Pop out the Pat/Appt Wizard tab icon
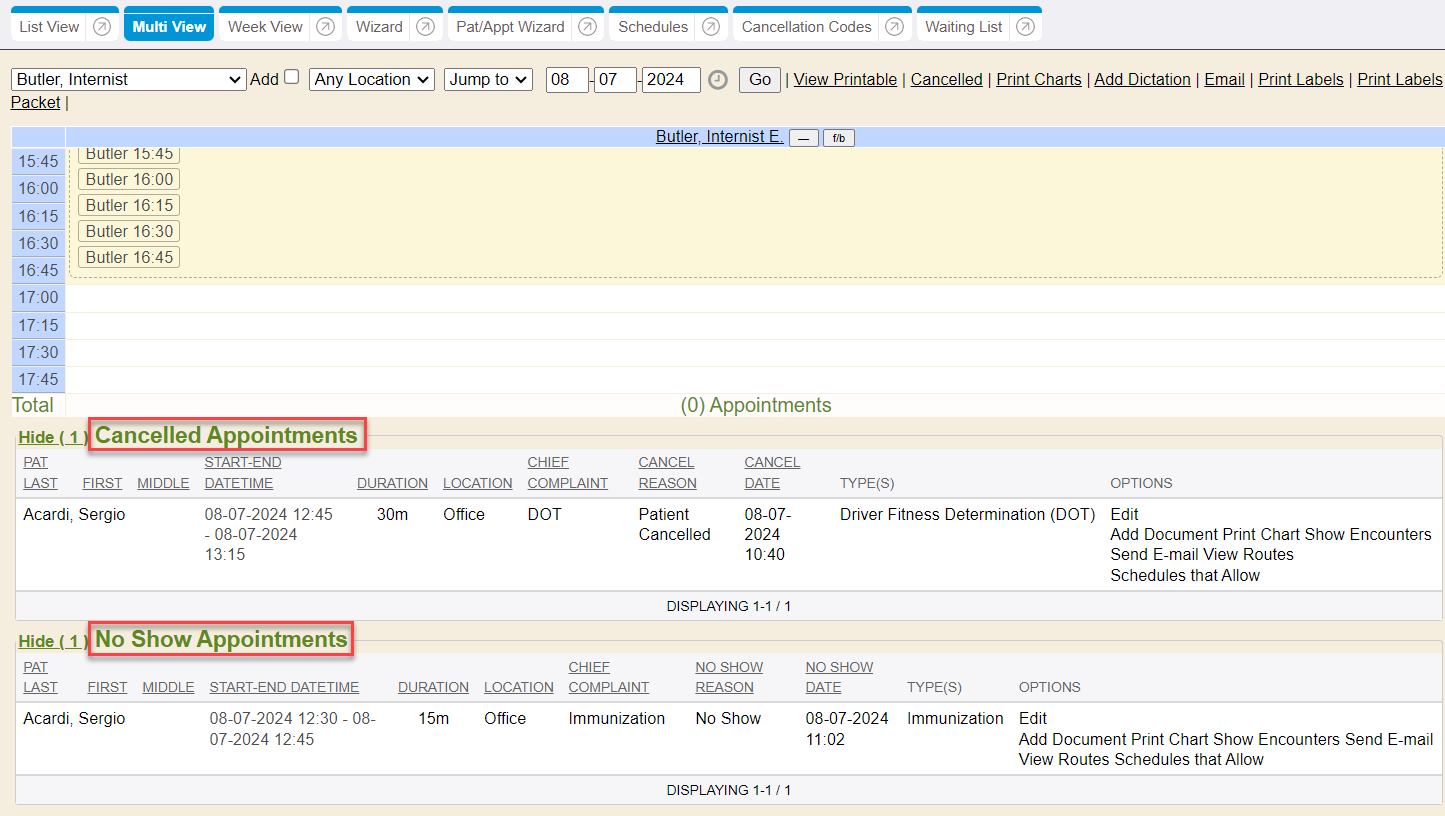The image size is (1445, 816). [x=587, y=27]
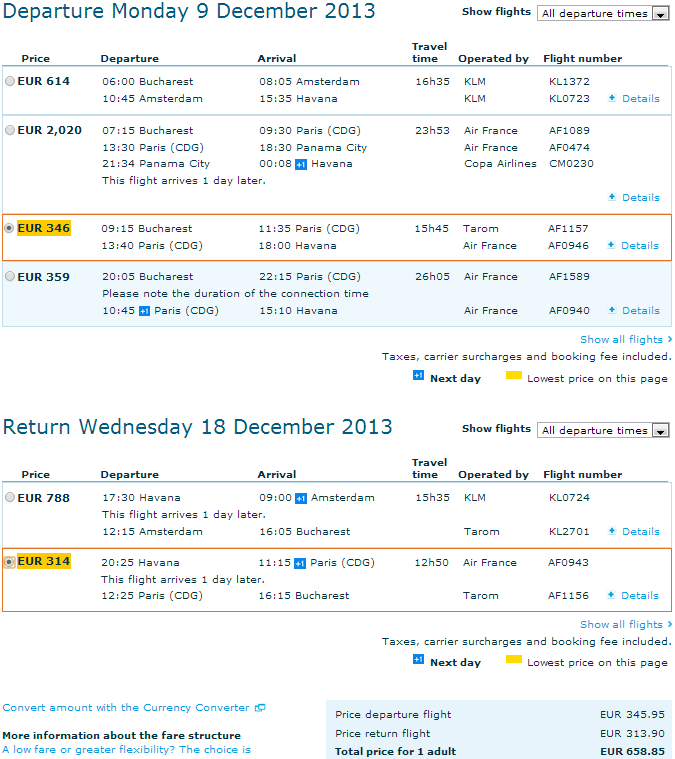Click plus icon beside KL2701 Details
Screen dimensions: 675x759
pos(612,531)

☆ ☆ ☆

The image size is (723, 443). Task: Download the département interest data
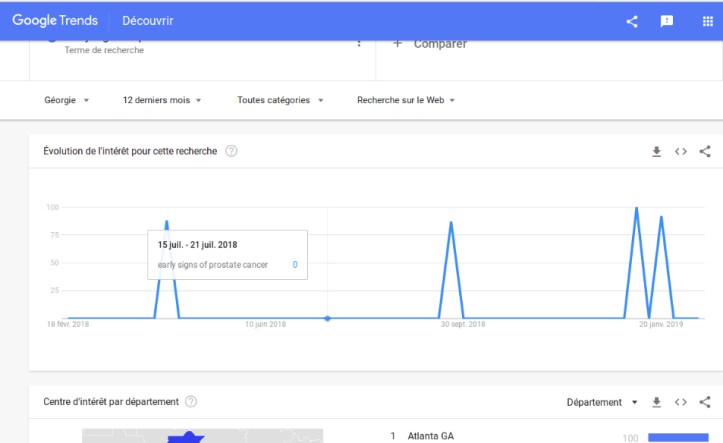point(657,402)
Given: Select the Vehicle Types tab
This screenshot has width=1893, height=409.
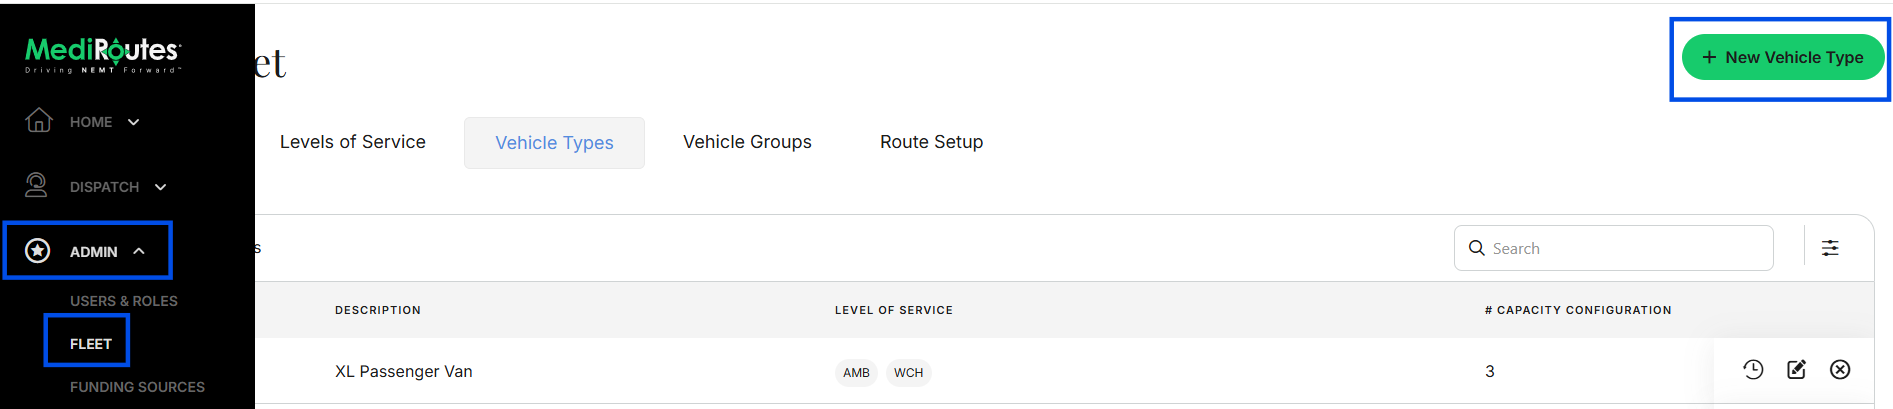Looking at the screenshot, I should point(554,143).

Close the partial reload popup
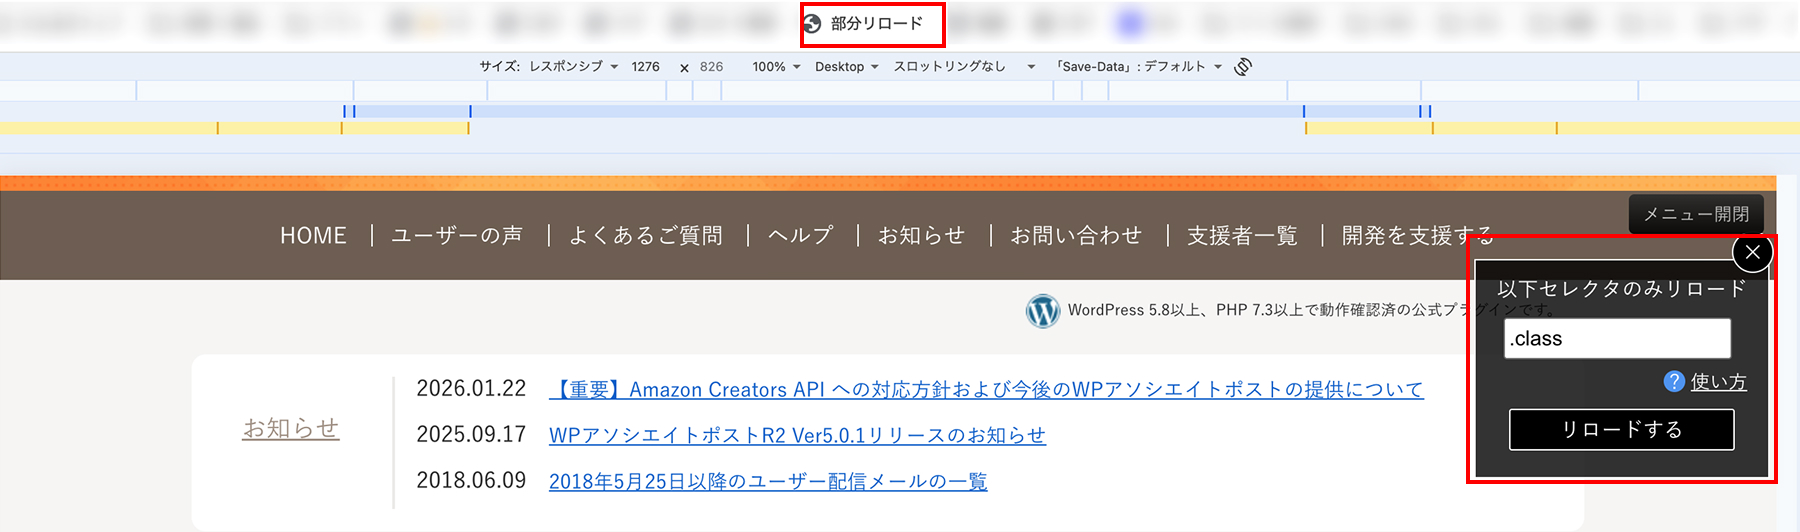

☆ ☆ ☆

> [Task to complete]: Return the stretch of data that begins with the line showing "The image size is (723, 443)." and goes on through the line showing "Close the partial reload popup", exactly, with pictures removed.

> [Result of this exercise]:
The image size is (723, 443). Task: Download the département interest data
point(657,402)
Given: Select the Vehicle Types tab
This screenshot has width=1893, height=409.
Looking at the screenshot, I should point(554,143).

Close the partial reload popup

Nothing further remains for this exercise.